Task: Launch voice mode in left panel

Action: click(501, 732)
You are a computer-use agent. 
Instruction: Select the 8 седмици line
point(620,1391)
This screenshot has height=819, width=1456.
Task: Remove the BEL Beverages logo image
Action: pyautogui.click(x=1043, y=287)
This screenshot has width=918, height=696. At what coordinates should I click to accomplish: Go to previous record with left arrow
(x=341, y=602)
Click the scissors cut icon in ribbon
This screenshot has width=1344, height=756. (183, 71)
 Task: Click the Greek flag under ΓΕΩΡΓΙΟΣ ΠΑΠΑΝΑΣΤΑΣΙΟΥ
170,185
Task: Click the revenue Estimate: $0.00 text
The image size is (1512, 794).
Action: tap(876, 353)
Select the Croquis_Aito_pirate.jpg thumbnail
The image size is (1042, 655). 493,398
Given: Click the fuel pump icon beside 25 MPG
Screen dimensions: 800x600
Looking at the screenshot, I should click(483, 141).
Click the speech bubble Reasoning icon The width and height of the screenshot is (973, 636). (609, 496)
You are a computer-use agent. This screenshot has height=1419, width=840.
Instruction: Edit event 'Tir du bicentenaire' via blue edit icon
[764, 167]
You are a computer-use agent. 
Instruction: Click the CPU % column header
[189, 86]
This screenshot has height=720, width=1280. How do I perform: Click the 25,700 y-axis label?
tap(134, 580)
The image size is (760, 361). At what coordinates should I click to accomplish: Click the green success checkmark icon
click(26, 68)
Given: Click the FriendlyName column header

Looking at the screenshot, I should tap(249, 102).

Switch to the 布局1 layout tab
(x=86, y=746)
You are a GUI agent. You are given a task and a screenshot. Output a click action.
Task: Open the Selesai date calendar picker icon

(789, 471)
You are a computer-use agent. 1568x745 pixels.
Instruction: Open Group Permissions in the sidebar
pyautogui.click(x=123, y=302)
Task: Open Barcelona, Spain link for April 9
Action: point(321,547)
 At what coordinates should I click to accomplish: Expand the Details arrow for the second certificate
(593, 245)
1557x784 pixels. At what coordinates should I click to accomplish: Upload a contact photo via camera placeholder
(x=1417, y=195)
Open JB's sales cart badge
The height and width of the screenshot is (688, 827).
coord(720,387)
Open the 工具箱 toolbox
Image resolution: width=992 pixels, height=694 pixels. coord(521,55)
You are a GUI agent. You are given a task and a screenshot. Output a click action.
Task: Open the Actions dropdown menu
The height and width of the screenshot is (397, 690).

········

=== INSTRUCTIONS TO FOLLOW ===
Where does "computer" appear in the records above? Copy every line that has it.

=== YOUR RESPONSE ===
You are a computer-use agent. 
You are a computer-use agent. This screenshot has height=1419, width=840.
You are a computer-use agent. 
You are a computer-use agent. 1568x745 pixels.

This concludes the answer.